▸ **Reading passage**
::::::::
Crime and punishment

Guilt and shame, inevitable human emotions that usually serve a constructive purpose, can sometimes assume pathological proportions.

January 19, 2013 04:41 pm | Updated January 23, 2013 07:15 pm IST

When a person commits a terrible act, more than the punishment prescribed by the state or the community, it is the punishment meted out by the person’s own mind that is more difficult to bear. This would, of course, not apply to psychopaths, who are considered to be constitutionally devoid of a conscience and feel no remorse for their actions, however terrible these may be. But for the majority of human beings, the existence of a conscience that defines their morality, value systems and adult behaviour can pretty much be taken for granted, even if some are more conscientious than others, and some are more sophistically adept at rationalising their ethically dodgy acts.

In his extraordinary, even if at times ponderous, 1866 novel Crime and Punishment , Fyodor Dostoyevsky takes us through the workings of the mind of Raskolnikov as he agonises, rationalises and eventually rages deliriously on committing an avoidable crime. Among other things, the book is also, arguably, among the finest and most authentic narratives describing the emotions of guilt and shame, uncluttered by psychological references (Freud was only 10 years old at the time) and can take the involved reader down several bylanes of the mind.

Guilt and shame are emotions that all of us have experienced. We usually feel guilty when we are uncomfortable with something we have done or contemplated doing; something that goes against our inherent sense of what is right. It could range from some banal, quotidian act of omission or commission, to a more serious misdemeanour that may have more severe consequences. The guilt turns to shame when we realise that our act has resulted in other people judging us unfavourably and even, perhaps, taking action on this judgement. Put differently, guilt is related to our own judgement of ourselves and shame is experienced when we are judged by others in our social environment. Guilt can be rationalised, but shame has to be lived down.
::::::::
Saved entries
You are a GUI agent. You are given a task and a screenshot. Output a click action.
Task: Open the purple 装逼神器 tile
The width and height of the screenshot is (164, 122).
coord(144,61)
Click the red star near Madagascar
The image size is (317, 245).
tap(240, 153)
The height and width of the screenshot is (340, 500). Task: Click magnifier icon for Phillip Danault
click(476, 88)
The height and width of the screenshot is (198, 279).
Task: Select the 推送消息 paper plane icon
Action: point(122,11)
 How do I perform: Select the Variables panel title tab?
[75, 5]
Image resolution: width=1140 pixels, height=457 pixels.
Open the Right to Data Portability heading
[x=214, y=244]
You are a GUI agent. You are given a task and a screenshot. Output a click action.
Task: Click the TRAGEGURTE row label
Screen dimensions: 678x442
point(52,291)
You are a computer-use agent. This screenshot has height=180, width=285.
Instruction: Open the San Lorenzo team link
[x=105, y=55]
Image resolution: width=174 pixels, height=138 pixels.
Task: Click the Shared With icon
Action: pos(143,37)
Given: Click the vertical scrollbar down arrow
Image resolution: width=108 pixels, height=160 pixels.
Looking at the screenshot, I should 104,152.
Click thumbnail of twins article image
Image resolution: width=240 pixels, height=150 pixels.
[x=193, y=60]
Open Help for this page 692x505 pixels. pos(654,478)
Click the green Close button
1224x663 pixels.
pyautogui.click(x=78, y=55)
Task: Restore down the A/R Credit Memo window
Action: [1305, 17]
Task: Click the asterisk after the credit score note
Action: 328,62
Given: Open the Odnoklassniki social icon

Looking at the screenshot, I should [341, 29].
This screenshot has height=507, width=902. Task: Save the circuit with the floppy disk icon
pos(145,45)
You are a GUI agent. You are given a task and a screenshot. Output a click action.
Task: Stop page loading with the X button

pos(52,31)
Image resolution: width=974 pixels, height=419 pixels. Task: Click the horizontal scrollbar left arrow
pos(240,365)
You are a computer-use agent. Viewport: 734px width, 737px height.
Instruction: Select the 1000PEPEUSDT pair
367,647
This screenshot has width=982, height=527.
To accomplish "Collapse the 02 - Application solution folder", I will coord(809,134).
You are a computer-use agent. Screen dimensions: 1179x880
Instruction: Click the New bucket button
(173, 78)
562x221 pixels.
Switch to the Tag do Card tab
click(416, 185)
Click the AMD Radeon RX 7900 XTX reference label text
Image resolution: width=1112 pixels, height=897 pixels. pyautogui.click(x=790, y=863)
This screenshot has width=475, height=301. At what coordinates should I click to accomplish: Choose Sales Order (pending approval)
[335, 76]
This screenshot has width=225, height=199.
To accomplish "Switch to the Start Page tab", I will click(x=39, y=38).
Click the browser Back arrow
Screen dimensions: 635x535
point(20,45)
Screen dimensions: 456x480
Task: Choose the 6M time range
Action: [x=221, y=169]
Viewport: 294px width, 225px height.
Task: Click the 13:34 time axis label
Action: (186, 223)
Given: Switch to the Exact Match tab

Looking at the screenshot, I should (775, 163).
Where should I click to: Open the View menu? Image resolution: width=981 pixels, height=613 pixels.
::::::::
▸ **Description of the task**
Please reproduce the passage of the guilt and shame article above between "In his extraordinary, even" and "of the mind.", inclusive.

▸ **Response area**
In his extraordinary, even if at times ponderous, 1866 novel Crime and Punishment , Fyodor Dostoyevsky takes us through the workings of the mind of Raskolnikov as he agonises, rationalises and eventually rages deliriously on committing an avoidable crime. Among other things, the book is also, arguably, among the finest and most authentic narratives describing the emotions of guilt and shame, uncluttered by psychological references (Freud was only 10 years old at the time) and can take the involved reader down several bylanes of the mind.